PROVIDED RECORDS =
'''

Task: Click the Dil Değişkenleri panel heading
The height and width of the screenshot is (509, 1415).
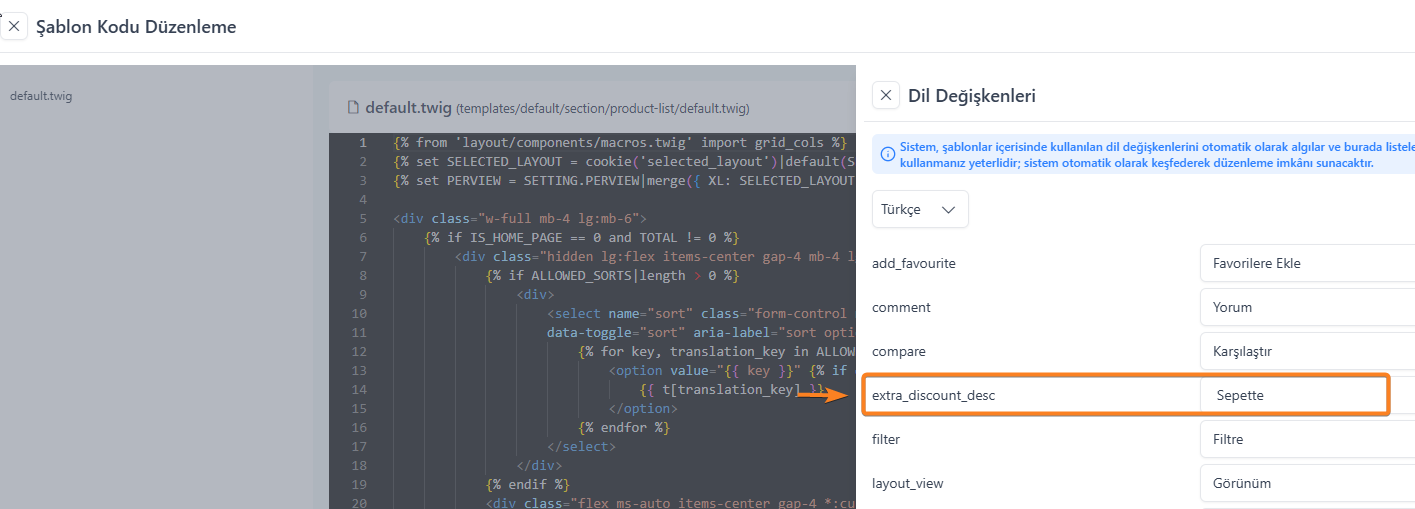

'''
'''

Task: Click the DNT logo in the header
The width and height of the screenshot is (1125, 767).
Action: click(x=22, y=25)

'''
'''

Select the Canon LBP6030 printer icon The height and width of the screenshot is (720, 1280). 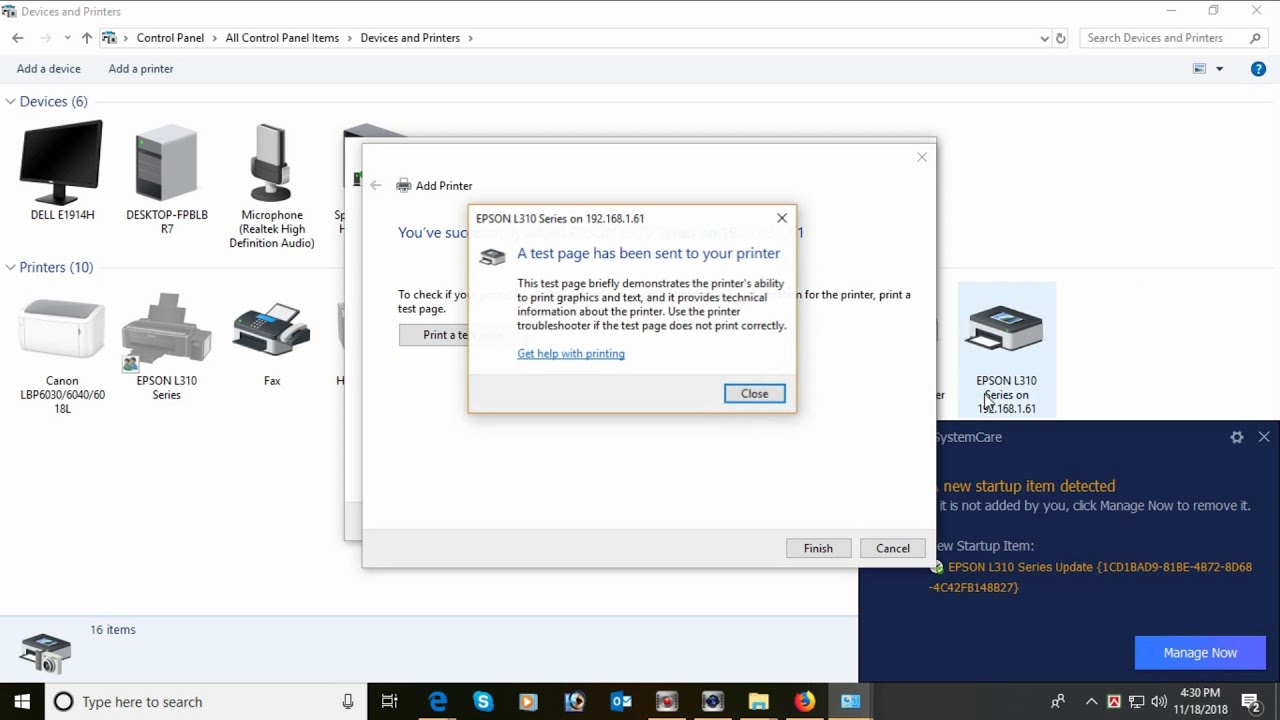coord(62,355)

'''

EXERCISE DIRECTIONS = From the listing above, copy out each line where the word "Task" appears.

ANSWER SPACE =
Task: Click the Dil Değişkenleri panel heading
Task: Click the DNT logo in the header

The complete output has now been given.